Ketua KPK Firli Bahuri mengatakan pihaknya tengah mendalami kasus suap bansos penanganan pandemi COVID-19 ini. Musababnya, dalam aturan perundang-undangan pemberantasan tindak pidana korupsi terdapat peluang dijatuhkannya ancaman hukuman mati bagi koruptor yang melakukan praktik korupsi berkaitan dengan bencana.
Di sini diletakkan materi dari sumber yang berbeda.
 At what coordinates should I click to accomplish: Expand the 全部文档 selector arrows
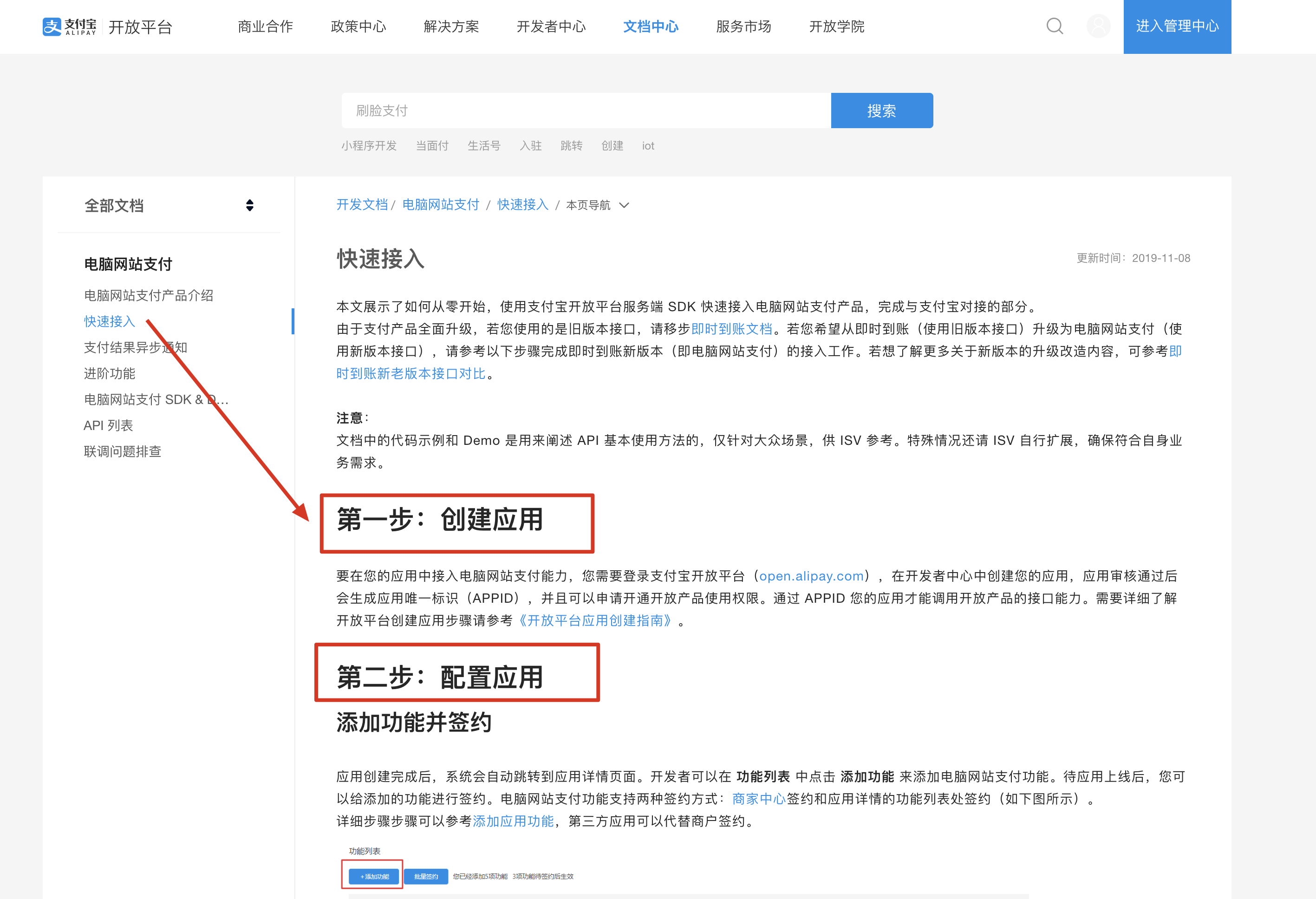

Aturan itu tertuang dalam Pasal 2 ayat 2 Undang-Undang Nomor 31 Tahun 1999 sebagaimana telah diubah dalam Undang-Undang Nomor 20 Tahun 2001 tentang Pemberantasan Tindak Pidana Korupsi. Pandemi COVID-19 sendiri pun telah ditetapkan Presiden Jokowi sebagai bencana nasional.
Menanggapi ini, Direktur Eksekutif Institute for Criminal Justice Reform (ICJR) Erasmus Napitupulu, menilai hukuman mati tidak memiliki dampak positif terhadap pemberantasan korupsi di suatu negara. Berdasarkan data Indeks Persepsi Korupsi (IPK) tahun 2019, negara-negara yang menduduki peringkat atas dalam menekan angka korupsi “nyatanya tidak sama sekali memberlakukan pidana mati sebagai pemidanaan bagi tindak pidana korupsi.“
“Selama ini hukuman mati di Indonesia lebih cenderung digunakan sebagai narasi populis, seolah-olah negara telah bekerja efektif dalam menanggulangi kejahatan, termasuk korupsi,“ terang Erasmus dalam pernyataan tertulisnya kepada DW Indonesia.
Erasmus berpendapat bahwa dengan memperbaiki sistem pengawasan pada kerja-kerja pemerintahan menjadi langkah yang lebih efektif dalam upaya pemberantasan korupsi.
"ICJR merekomendasikan langkah yang lebih tepat diambil oleh pemerintah yaitu fokus pada visi pemberantasan korupsi dengan memperbaiki sistem pengawasan pada kerja-kerja pemerintahan khususnya dalam penyaluran dana bansos dan kebijakan penanganan pandemi lainnya," jelasnya.
Sementara itu, peneliti ICW Dewi Anggraeni berpendapat bahwa dijatuhkannya hukuman kurungan maksimal bisa memberikan efek jera kepada pelaku korupsi.
“Jatuhkan 15, 20 tahun, atau seumur hidup ya, pertama. Terus kedua penerapan pasal TPPU (tindak pidana pencucian uang). Jadi jangan sampai mereka koruptor misalnya dijatuhi hukumannya ringan terus keluarnya cepat, uangnya tetap masih ada dari hasil korupsi. Dan itu pun misalnya sudah dikenakan pasal TPPU harus dipastikan juga apakah uangnya sudah kembali ke negara atau belum,“ pungkasnya.